Somehow, amongst the motley crew of warriors, I knew the call would come. I told my friend Erin.
“This phone is going to ring tonight.”
But we laughed first. God we laughed. We honored our warrior and her hard-fought love. The energy between them made us jealous and better. I wanted close to it. To hold it or steal it, I’m not sure which.
Instead, I took a quiet picture of them holding hands. The way they look at each other — the English language can’t describe them.
She stood to speak, to thank us. For our had work. As if we weren’t sure we have been the luckiest. To stand in the knowing that we belong to each other. To hold the light that others have given, literally given us.
I tried to say it. “This organization has meant the world to me, “ but I am not a public speaker. I am barely a public doer.

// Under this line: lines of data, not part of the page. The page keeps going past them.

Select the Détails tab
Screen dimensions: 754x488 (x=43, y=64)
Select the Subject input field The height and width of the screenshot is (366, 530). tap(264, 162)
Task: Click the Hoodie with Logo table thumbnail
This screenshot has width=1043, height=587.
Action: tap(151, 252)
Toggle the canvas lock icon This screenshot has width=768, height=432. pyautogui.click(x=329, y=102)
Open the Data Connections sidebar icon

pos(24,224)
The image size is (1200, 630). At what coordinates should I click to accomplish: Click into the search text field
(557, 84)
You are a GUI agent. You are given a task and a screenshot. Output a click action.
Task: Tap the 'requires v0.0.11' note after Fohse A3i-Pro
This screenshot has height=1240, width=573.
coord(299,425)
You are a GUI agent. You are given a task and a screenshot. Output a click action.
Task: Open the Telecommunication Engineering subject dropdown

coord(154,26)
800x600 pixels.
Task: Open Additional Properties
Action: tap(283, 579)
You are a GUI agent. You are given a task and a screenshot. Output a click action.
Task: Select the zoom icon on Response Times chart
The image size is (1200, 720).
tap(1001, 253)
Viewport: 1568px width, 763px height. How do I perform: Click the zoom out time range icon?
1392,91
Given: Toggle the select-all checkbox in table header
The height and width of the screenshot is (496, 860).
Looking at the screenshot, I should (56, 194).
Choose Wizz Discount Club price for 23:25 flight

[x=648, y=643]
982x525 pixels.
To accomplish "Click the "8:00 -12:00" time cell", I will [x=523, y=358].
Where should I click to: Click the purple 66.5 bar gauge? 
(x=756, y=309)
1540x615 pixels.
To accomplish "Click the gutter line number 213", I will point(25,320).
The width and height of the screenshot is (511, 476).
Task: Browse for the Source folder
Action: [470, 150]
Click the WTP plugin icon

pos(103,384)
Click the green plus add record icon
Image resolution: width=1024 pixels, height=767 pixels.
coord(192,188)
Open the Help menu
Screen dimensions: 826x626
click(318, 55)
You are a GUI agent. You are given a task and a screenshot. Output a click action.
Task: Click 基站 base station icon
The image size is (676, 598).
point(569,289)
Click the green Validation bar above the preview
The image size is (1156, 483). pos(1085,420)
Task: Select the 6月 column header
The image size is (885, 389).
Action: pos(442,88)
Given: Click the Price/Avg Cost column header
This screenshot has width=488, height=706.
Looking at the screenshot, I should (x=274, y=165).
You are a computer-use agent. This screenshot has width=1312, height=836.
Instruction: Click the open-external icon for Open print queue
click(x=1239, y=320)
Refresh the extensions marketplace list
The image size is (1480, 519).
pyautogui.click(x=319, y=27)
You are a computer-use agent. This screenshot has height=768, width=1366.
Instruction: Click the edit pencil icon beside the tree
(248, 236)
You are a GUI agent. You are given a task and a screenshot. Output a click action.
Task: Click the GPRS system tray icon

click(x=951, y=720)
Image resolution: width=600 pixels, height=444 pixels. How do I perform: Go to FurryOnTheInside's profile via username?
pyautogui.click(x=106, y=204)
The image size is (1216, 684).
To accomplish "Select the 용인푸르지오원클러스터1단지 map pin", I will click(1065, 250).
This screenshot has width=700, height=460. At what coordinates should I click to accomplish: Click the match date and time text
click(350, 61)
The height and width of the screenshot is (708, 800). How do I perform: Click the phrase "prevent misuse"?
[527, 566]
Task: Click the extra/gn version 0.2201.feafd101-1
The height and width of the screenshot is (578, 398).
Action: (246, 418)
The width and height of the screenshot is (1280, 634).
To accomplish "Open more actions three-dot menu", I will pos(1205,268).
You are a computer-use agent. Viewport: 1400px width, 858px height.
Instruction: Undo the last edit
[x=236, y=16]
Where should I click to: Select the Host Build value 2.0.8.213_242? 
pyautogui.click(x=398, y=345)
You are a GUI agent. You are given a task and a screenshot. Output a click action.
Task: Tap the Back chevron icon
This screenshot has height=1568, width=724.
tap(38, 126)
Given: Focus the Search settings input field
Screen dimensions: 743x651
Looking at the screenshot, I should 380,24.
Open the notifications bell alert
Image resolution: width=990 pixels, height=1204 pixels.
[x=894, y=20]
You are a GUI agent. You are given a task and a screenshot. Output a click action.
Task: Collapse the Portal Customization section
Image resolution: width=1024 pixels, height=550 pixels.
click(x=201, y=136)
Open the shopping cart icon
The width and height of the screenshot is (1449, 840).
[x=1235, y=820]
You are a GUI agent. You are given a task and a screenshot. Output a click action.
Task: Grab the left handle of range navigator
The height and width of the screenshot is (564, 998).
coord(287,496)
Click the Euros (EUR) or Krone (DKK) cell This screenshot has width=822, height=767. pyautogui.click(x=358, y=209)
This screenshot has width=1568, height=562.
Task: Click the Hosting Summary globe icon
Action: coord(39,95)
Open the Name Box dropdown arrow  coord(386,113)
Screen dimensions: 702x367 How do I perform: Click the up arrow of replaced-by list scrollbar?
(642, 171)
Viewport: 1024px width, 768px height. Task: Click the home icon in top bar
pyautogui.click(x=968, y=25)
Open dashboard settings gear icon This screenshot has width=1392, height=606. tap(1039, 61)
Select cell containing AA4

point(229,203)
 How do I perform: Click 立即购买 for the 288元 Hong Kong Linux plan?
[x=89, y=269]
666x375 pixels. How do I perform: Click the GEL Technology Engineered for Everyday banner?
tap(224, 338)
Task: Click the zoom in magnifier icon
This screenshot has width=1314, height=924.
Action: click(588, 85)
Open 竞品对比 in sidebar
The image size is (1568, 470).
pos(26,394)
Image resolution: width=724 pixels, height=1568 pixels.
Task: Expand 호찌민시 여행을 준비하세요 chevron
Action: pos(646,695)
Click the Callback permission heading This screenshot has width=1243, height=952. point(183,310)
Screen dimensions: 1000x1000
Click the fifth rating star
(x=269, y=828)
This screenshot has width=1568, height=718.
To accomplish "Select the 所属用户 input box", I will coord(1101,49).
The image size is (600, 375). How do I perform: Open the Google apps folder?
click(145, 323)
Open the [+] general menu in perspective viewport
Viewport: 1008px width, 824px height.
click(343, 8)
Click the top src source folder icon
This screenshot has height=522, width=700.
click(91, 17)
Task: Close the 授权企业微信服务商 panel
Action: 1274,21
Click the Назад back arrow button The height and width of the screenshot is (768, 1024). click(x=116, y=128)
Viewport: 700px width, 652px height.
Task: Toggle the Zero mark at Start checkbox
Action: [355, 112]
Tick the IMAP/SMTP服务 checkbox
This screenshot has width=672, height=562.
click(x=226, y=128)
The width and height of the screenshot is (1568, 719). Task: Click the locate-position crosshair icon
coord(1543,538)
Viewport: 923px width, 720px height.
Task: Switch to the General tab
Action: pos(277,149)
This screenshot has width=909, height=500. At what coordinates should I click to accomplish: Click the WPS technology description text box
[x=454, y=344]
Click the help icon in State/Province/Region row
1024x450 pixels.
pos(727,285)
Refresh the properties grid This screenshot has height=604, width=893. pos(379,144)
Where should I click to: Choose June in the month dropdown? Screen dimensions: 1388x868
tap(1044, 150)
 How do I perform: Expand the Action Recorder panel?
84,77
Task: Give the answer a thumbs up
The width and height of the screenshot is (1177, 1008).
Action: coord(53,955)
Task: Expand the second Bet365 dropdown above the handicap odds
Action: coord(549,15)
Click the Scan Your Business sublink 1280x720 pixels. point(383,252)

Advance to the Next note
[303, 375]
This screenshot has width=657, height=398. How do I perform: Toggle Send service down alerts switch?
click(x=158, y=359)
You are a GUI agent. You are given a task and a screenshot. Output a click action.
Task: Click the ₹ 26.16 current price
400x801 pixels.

It took a year of hours for my dad to die and some of them I got to hustle with the hope of the Together Rising Team. These women ushered me into the back room where love gangsters run the numbers so the light the never goes out.
Thank you for phone calls, and flash mobs, and holiday hands. Thank you for underserved women, and children, and refugees and schools and daughters whose fathers are dying.
Of course, the phone did ring.
I stepped out of the laughter and into the cool evening of my sister’s voice of doom.
“Hey, Meg. Is this a bad time?
“I’m with the right people. Just tell me.”
“So it’s going to be soon.”
“Come now?”
I looked past my reflection in at the collective. My mentors. The first I’d ever known. Lawyers, mothers, writers, soccer stars, winners, mourners, sisters. Laughing and loving in the face of death to come.
“Come tomorrow. Be there now.”
Be here now.
Two days before my father died I had dinner, with my phone sitting on the table, with women who count me in because I asked if I could help.
The funny thing about help? It’s never quite clear who is getting and who is giving.
In two days we are all getting.
(Don’t be silly, you are too. Amazon delivers everywhere).
Our chosen women stitch the under seam of grief with joy so we can rub the soft hem when we need reminding.
On International women’s day — to my TR team who held me in June two years ago, and again this August…and to the Untamed G-Love and her beloved A, I’m grateful to be in your light.
On the 10th I light the fireworks for you.